リアム達は無事避難し、今はラードナー家の庭にいる。

「街を見ろ。この魔力、只者じゃあないぞ」

マスタングがマジックウォッチを向けると、街が焔に包まれていた。

「酷い…」レイラが呟く。

「俺も行ってくる。もう行っちまったもんは仕方ない。エアル兄も、ヘスティアさんも黄昏に見つかったらきっと攻撃される。
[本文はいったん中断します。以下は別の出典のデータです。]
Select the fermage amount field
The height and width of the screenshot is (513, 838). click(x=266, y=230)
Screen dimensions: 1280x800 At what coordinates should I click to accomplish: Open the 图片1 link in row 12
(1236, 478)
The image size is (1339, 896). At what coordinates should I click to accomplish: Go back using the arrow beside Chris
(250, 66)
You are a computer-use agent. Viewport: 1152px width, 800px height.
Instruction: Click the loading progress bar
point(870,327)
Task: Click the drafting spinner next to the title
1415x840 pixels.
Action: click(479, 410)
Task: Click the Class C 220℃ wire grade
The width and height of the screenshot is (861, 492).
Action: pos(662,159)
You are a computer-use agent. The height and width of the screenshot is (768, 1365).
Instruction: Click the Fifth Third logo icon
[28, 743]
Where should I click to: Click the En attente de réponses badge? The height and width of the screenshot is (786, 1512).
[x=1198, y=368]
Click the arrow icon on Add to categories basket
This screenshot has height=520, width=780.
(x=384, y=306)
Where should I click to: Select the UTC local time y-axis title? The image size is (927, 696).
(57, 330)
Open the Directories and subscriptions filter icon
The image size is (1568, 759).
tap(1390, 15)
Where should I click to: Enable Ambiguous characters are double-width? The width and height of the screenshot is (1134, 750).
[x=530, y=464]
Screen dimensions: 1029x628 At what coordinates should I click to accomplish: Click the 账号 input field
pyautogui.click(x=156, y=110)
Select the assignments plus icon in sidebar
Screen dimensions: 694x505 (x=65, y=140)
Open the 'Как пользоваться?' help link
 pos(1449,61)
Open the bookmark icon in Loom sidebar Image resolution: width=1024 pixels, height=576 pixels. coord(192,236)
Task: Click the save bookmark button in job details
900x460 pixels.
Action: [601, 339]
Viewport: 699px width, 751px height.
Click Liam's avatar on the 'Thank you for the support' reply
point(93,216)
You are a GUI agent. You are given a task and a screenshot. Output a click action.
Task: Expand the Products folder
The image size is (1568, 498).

遅かれ早かれ戦闘は始まるんだ」

「そうだな!リアム、私も行くよ!」

マノンが銃をホルダーから取り出す。

「私も行く。師匠、レン達のこと、よろしくね」

「任せとけ。オッサンの意地を見してやる」

「お姉様、ラードナー家の戦闘員達も配備します。ご心配なさらず、ご自分の身の安全を一番にお考え下さいませ」

「ありがとう、レン。さ、行きましょう!」レイラはデカイ荷物を持つと走り出す。

「リアム、マノンも気をつけてね!」

「おう!ミラもな!」

リアム、レイラ、マノンの三人は庭から出て、工場街へ向かう。焔に焼かれ破壊された街はあまりにも酷かった。火の粉は降り、熱波が襲う。

「アッツ!この焔どこから来てんだよ」マノンが火の粉を必死に追い払う。

「煤の痕がある。正面から来ているかもしれない。そこに二人がいるかも」

リアムはしゃがみ、道に出来た黒い痕に気づく。

「はぁー、覚悟はいい?気張って行きましょう!」

三人は煤の痕を追い、焔の中を駆け抜けていった。